Sunday, February 21, 2016

Our elites were selected for .. what?



Gregory Cochran, Jason Hardy and Henry Harpending's seminal 2006 paper, "Natural History of Ashkenazi Intelligence" (PDF) is a gift which keeps on giving.

It outlines their case that "the unique demography and sociology of Ashkenazim in medieval Europe selected for intelligence. Ashkenazi literacy, economic specialization, and closure to inward gene flow led to a social environment in which there was high fitness pay-off to intelligence, specifically verbal and mathematical intelligence but not spatial ability."

The Ashkenazim were not the only people doing highly g-loaded work during the 800 years from 800-1600 AD; why were similar pressures not pushing up the IQ of Caucasian elites?

On page 14  we see this:
“It is likely that the selective pressures affecting the medieval Ashkenazi were far stronger [...] because such a high percentage had cognitively demanding jobs, and because the Ashkenazi niche was so specifically demanding of accounting and management skills, while upper classes elsewhere experienced a more diverse set of paths to wealth.

“Societies reward different behavioural traits. In some times and places successful warriors and soldiers have had high status, in others merchants, in still others bureaucrats as in ancient China. There were societies in pre-modern Europe in which merchants and businessmen ranked near the top, but this was atypical.
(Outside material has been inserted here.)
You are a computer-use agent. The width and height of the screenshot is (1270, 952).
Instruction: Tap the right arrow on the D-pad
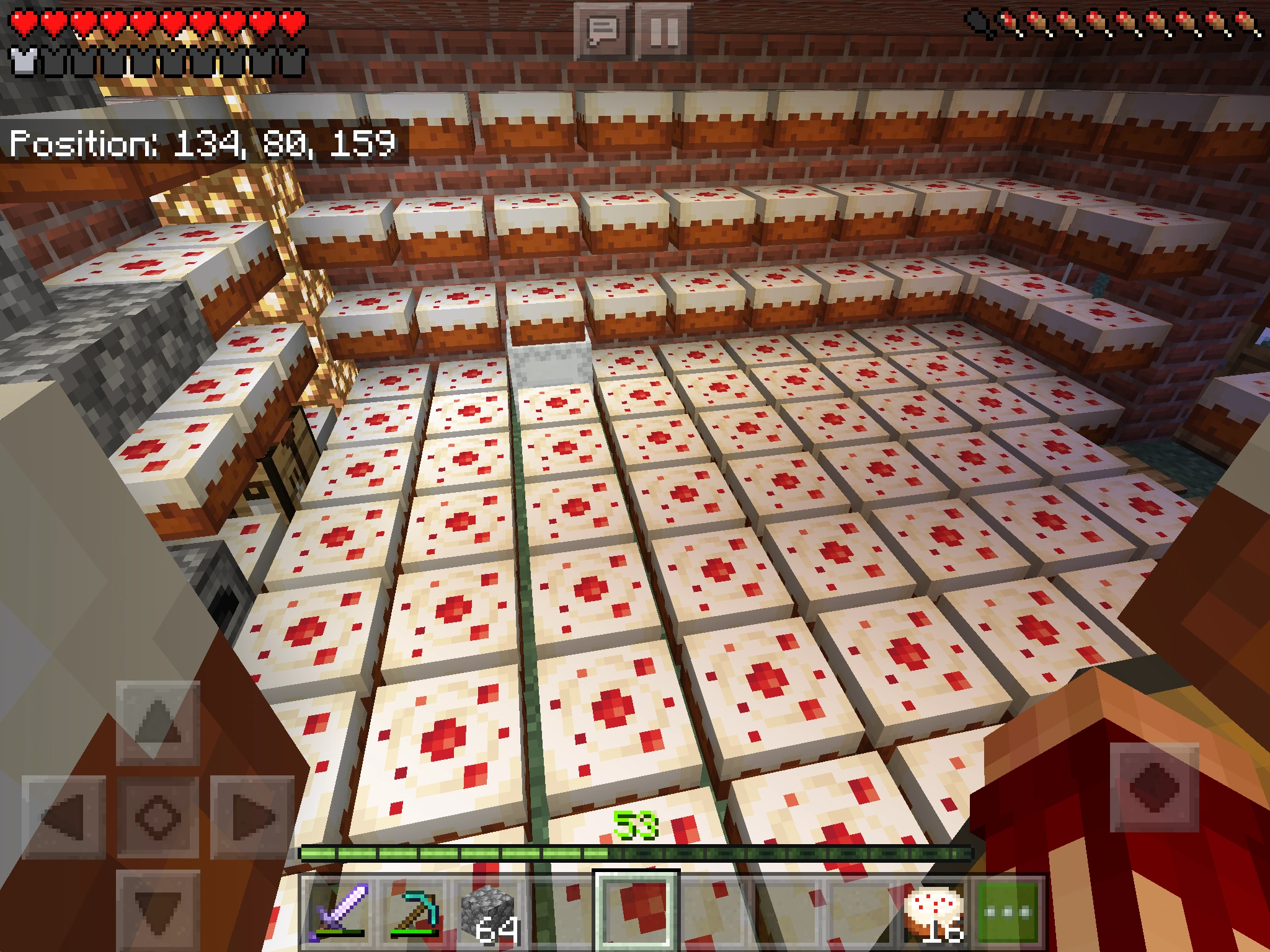click(252, 816)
“To the extent that status and wealth were inherited rather than earned, the correlation between cognitive traits and reproductive success in elite groups may have been quite weak. In almost every case elite groups experienced substantial gene flow with other, much larger groups that were not subject to the same selective pressures. This means that the selective pressures experienced by such groups were diluted, spread out into the general population.

“Christian merchants in London or Rotterdam may have experienced selective pressures similar to those of the Ashkenazi Jews, but they intermarried: there was extensive gene flow with the general population, the majority of whom were farmers. The selection pressures experienced by farmers were probably quite different: most likely cognitive skills did not have as high a correlation with income among farmers that they did among individuals whose occupations required extensive symbol manipulation, such as moneylenders, tax farmers, and estate managers.”
What was almost certainly selected for amongst the elites was prosociality (usually conceptualised as Agreeable+ and Conscientious+). The Empathy Quotient seems to be the nearest we have to an instrument measuring this.
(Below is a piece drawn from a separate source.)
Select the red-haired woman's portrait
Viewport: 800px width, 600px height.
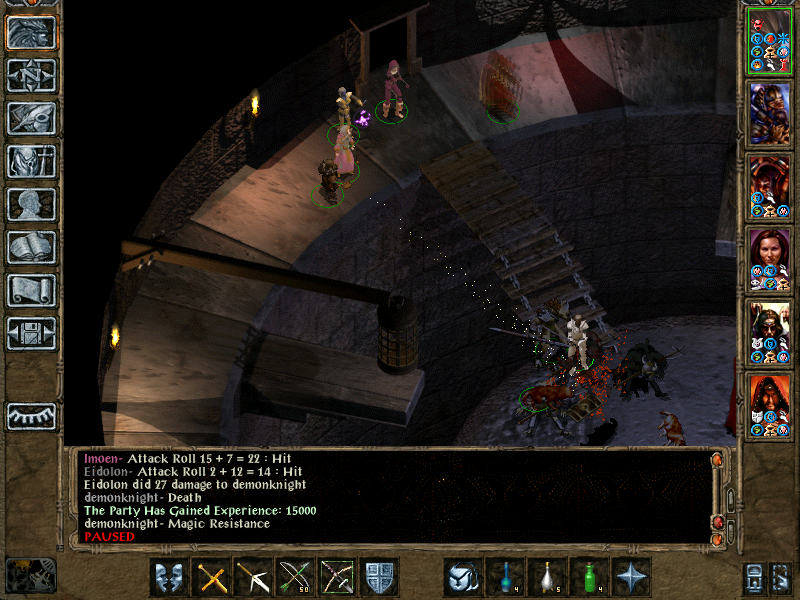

Prosociality allows the elite to cohere, to negotiate disagreements in a reasonably harmonious way and to conduct long-term and elaborate cooperative ventures; essential to running complex economies and disparate empires. It also seems evident that there's a prosociality gradient running down the class structure of complex societies - it would be good to see some statistics.

Prosociality generates a specific self-ideology when its tenets are normatively extrapolated to everyone under all circumstances. In this malign form, it surfaces as political correctness - "I can tolerate anything except intolerance".

Maddening though it is, let's not throw the baby out with the bathwater.

Mr Trump, I might be talking about you.